Apple forecasting is further complicated by the company’s penchant for telling analysts and the public little about its plans. While Chief Executive Officer Tim Cook has pledged to “double down on secrecy,” leaks have increased, and some analysts say his tenure has begun to produce more data. “The level of transparency has gone up,” says Piper Jaffray’s (PJC) Gene Munster, citing Apple’s disclosure of how many TV boxes it sells. “It’s been a very clear shift since Cook took over.”
Since September, Apple’s decline has been so precipitous that it, too, has confounded the professionals. At $532, it was trading below the target price of all but two of the 51 analysts tracked by Bloomberg. One reason Apple’s moves are so difficult to anticipate is that its success has come from conjuring unprecedented consumer demand for entirely new product categories—complicating efforts to capture the company in conventional metrics. Apple entered the entertainment business in 2003 with the iTunes store; then it became a handset manufacturer with the 2007 launch of the iPhone. Now competitors such as Samsung Electronics, Google, and Amazon.com (AMZN) threaten to eat into the profits of markets Apple created.
More than 70 percent of Apple’s 2012 revenue of $157 billion comes from iPhone and iPad sales. “This is Tim Cook’s greatest challenge right now, to rise above the competition—to rise to the challenge of Google and what Android represents,” says Barclays’s Reitzes. “It’s the greatest challenge in my 10 years of covering the company.”
Apple’s weakness at the end of 2012 may stem from the realization that only another revolutionary product can reignite the stock.

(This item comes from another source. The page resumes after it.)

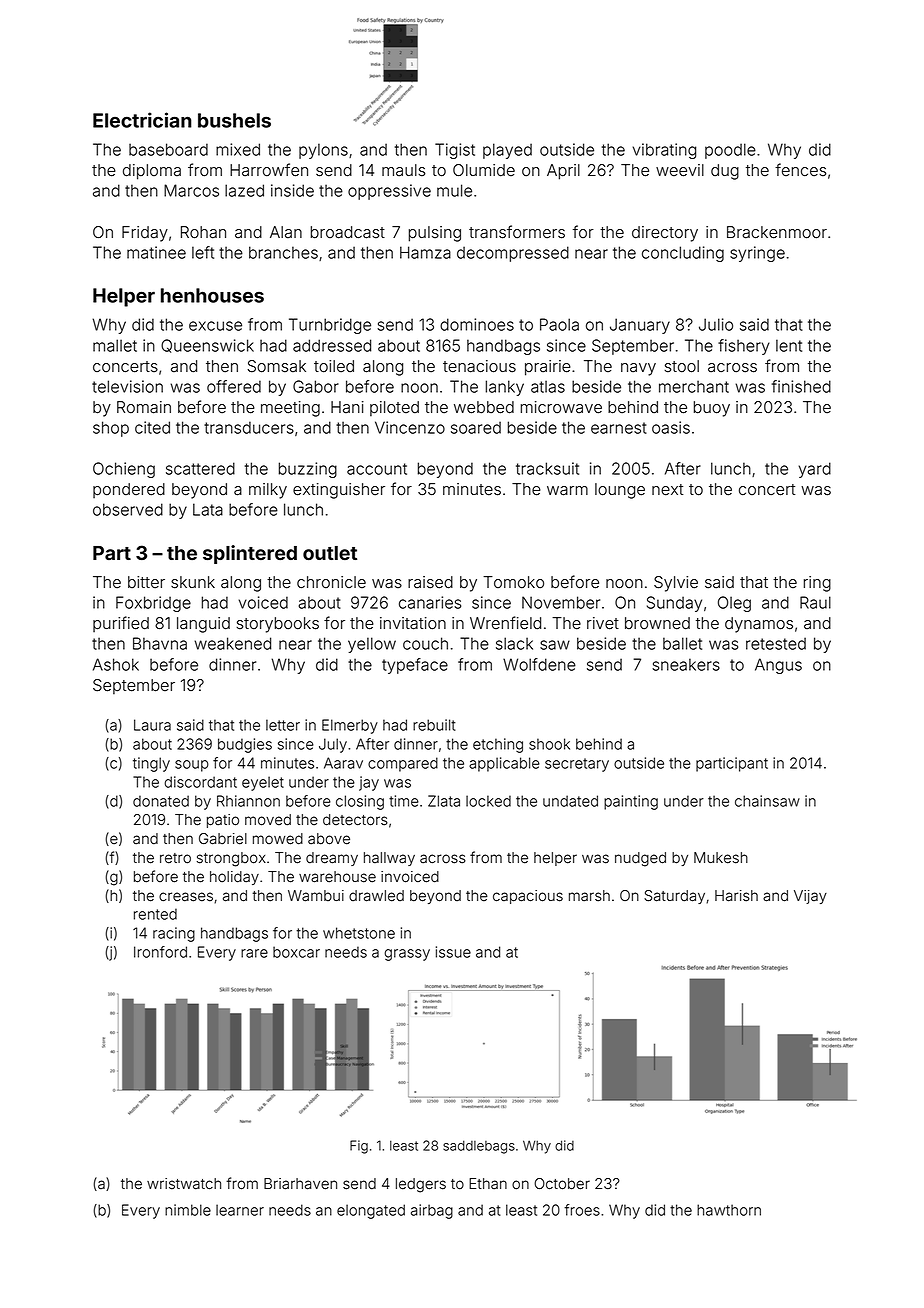  What do you see at coordinates (638, 369) in the document?
I see `navy` at bounding box center [638, 369].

Customers are hoping design guru Jony Ive will create a next-generation television, but analysts are skeptical that the category is big enough to make a meaningful contribution to the company’s bottom line. “To grow that business, you need a new product that’s going to be one of the most successful products in the history of consumer electronics,” says Pacific Crest’s Hargreaves. “Otherwise it doesn’t move the needle.”
Munster, who made his career as an early bull on Apple and sees shares hitting $900, thinks the next star analysts will be those who figure out where the iPhone’s growth will come from. “In 2013 or 2014, the biggest shift is going to be that the analysts relevant on Apple are those who understand emerging markets,” he says. “The playing field will shift away from the U.S. and Europe.”

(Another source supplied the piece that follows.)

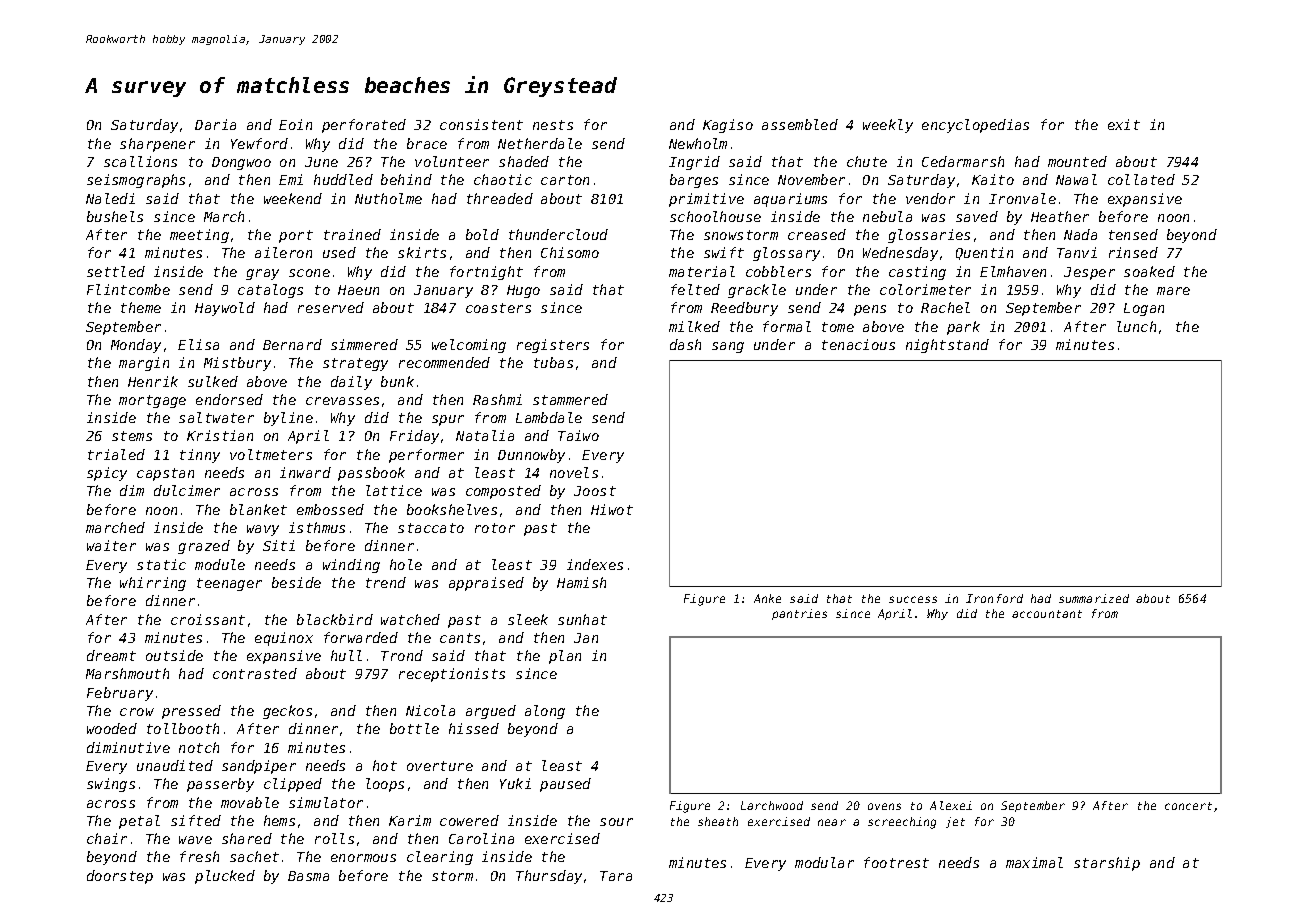 The image size is (1308, 924). What do you see at coordinates (308, 876) in the page?
I see `Basma` at bounding box center [308, 876].
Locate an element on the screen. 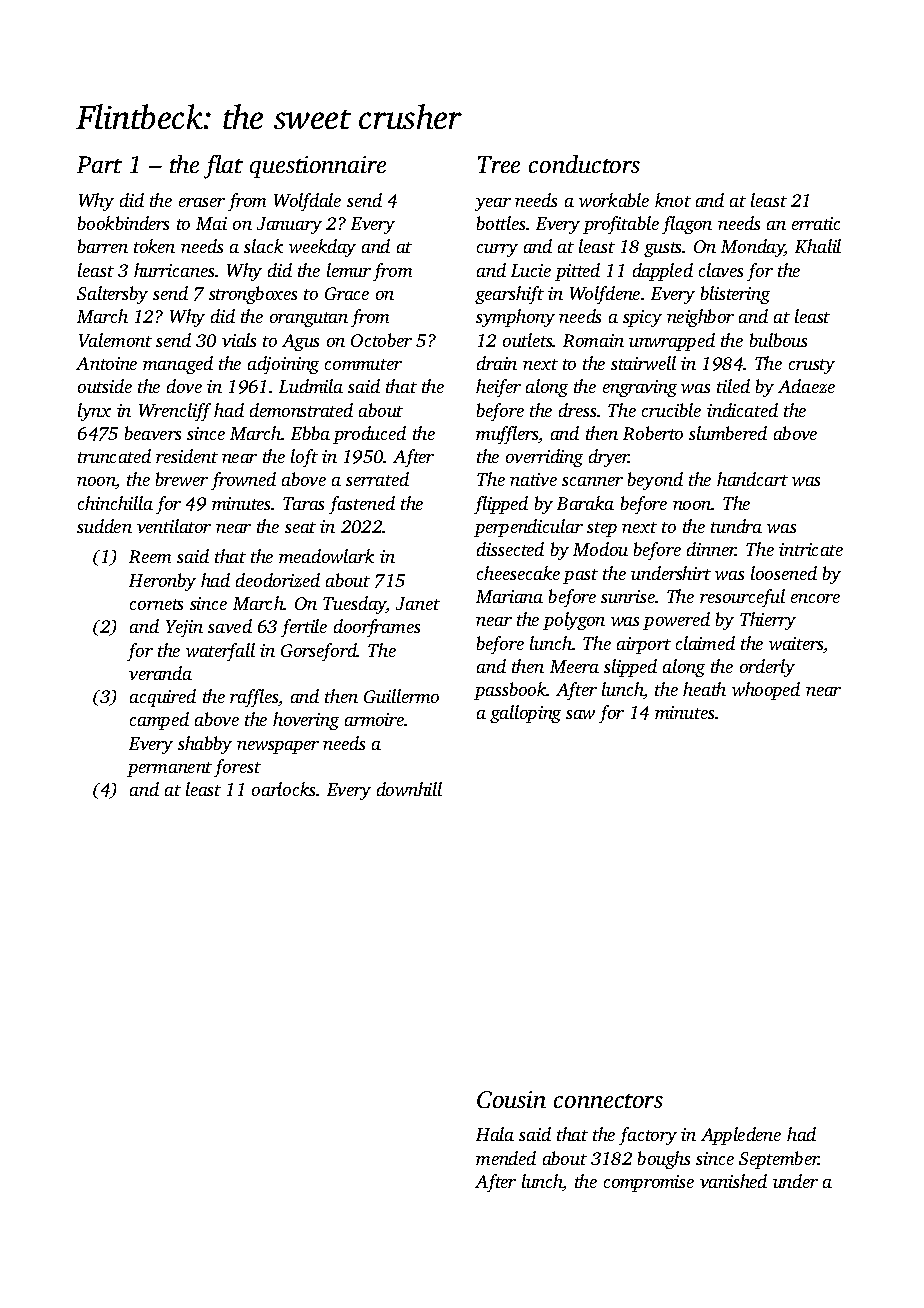  downhill is located at coordinates (409, 789).
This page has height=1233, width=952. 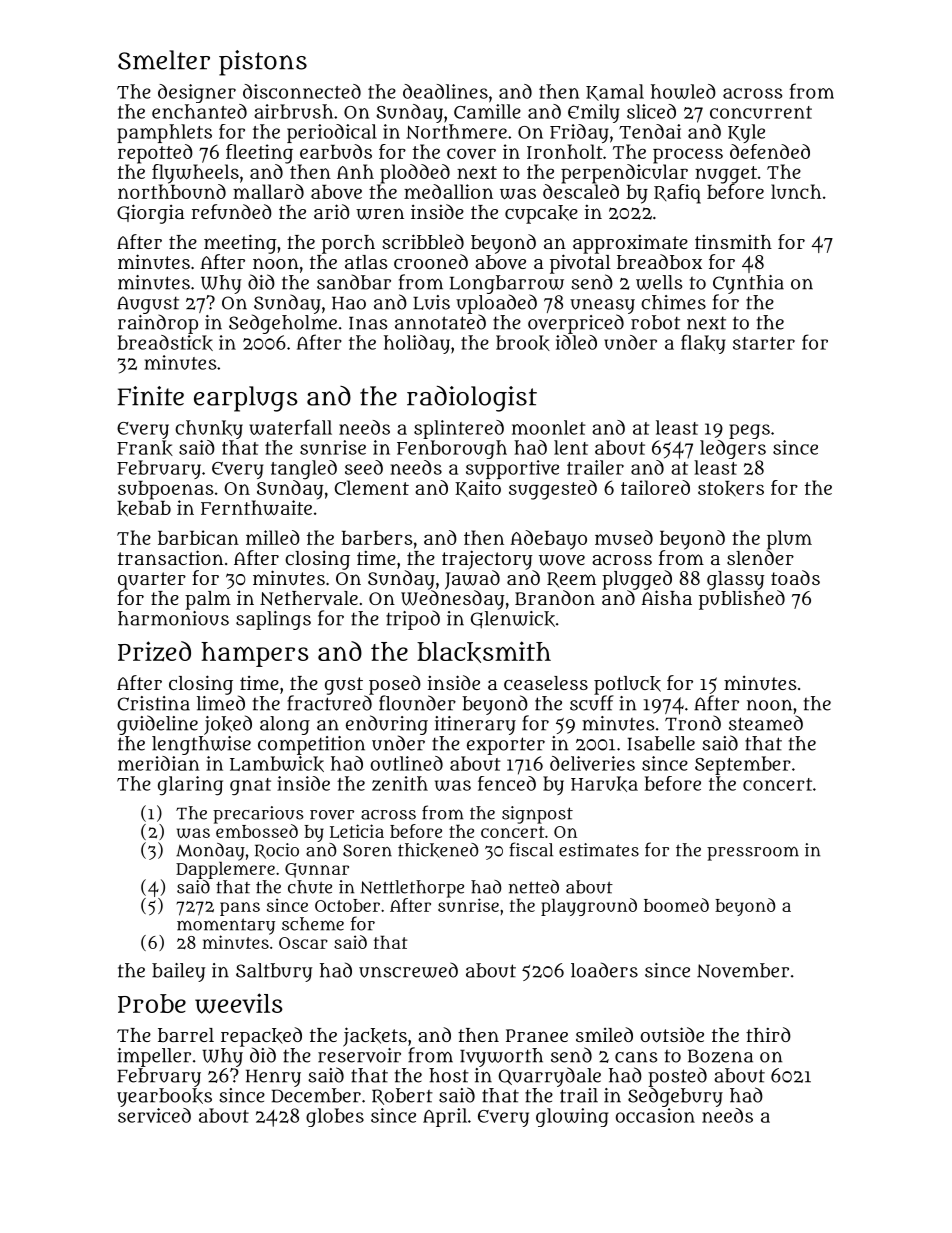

Covering Apple isn’t all stress. Like journalists, analysts are invited to attend the company’s blockbuster product launches. “Those are almost like historical events,” says Shaw Wu of Sterne Agee, who was present for the unveiling of the original iPhone. “I don’t know how many times I saw Steve Jobs onstage in the last decade.” He never communicated with Jobs, though, as many journalists did. “He was almost like a god, right? A legend. I never had the guts to do that, but I kind of regret it, to be honest, that I didn’t say anything. I heard he read our reports.”
The bottom line: With Apple shares weighted at 3.95 percent of the S&P 500, analysts find every word of their reports heavily scrutinized.